Ces artistes du nu, assez présents au sein de l’École de Paris, ont élu quelques modèles favoris dont la plus célèbre fut Kiki de Montparnasse. Grâce à eux, elle est devenue l’un des mythes de l’érotisme parisien. Elle mène une vie très libre. Son regard mutin, sa coupe à la garçonne lui assurent un grand succès au Dôme, à la Rotonde ou au Jockey, ces endroits à la mode dans le quartier de Montparnasse, lieux de rendez-vous de l’École de Paris.
Des œuvres majeures
Léonard Foujita, Nu à la toile de Jouy, 1922
Est-ce Kiki? La toile de Foujita, figure du quartier de Montparnasse dont il participe à écrire les heures chaudes, est audacieuse. Si l’artiste s’est inspiré de Manet et de Titien, il livre une interprétation personnelle du nu féminin.

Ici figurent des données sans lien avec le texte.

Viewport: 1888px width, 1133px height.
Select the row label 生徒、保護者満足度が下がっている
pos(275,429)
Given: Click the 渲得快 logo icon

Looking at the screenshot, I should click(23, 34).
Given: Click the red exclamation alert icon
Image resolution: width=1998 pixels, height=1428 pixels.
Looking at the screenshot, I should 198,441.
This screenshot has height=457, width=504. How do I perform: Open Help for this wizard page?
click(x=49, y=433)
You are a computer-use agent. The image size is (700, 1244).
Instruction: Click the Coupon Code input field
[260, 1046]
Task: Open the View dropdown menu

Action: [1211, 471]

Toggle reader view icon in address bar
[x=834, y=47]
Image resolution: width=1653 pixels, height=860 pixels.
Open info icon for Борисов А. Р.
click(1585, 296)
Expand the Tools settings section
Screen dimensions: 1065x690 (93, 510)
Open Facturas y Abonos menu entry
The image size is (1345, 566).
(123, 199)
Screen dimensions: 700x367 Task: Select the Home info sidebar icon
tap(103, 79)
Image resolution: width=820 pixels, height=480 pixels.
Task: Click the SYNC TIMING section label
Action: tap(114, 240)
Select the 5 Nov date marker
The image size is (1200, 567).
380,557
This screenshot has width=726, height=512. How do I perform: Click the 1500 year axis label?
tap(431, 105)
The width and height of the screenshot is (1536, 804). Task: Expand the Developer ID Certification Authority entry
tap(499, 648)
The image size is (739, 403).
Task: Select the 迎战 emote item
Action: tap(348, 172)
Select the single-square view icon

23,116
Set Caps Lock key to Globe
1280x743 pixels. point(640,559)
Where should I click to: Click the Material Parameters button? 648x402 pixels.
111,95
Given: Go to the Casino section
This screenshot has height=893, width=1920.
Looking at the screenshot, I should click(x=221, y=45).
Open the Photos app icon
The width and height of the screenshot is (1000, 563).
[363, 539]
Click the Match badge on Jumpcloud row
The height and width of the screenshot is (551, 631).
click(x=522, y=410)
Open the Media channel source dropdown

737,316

Impassible telle une sculpture classique, la figure est d’une blancheur étonnante. Les cheveux noirs de jais, les poils sous les bras et de la toison pubienne se détachent sur ce corps presque monochrome. L’artiste revisite librement l’univers de l’érotisme japonais. En introduisant une référence à la toile de Jouy (si bien nommée ici!), l’artiste se montre facétieux.
Kees van Dongen, Nu au châle (ou le châle espagnol), 1913
En 1913, Kees van Dongen déclencha une vive polémique au Salon d’Automne avec ce grand nu jugé indécent. Le peintre représente son modèle, dévoilant son corps nu et sa toison pubienne fournie, dans un châle à fleurs. Ses bas jaunes l’affilient au monde de la prostitution. Personnalité unique et originale au sein de l’École de Paris, Van Dongen se singularise par sa patte fauve. Ses portraits ont toujours rencontré de grands succès. Hollandais d’origine, il fut naturalisé en 1929.
Marc Chagall, Moi et mon village, 1911
Peint à la Ruche à la suite de son arrivée à Paris, ce tableau de Marc Chagall évoque son pays d’origine. Russe et de confession juive, le peintre développe un art figuratif et onirique imprégné de symboles venus de sa double culture. L’artiste est un nostalgique. Obligé de retourner en Russie pendant la Grande Guerre, il revient à Paris en 1922. C’est alors qu’il trouve le soutien du marchand Ambroise Vollard. Chagall est naturalisé français en 1937.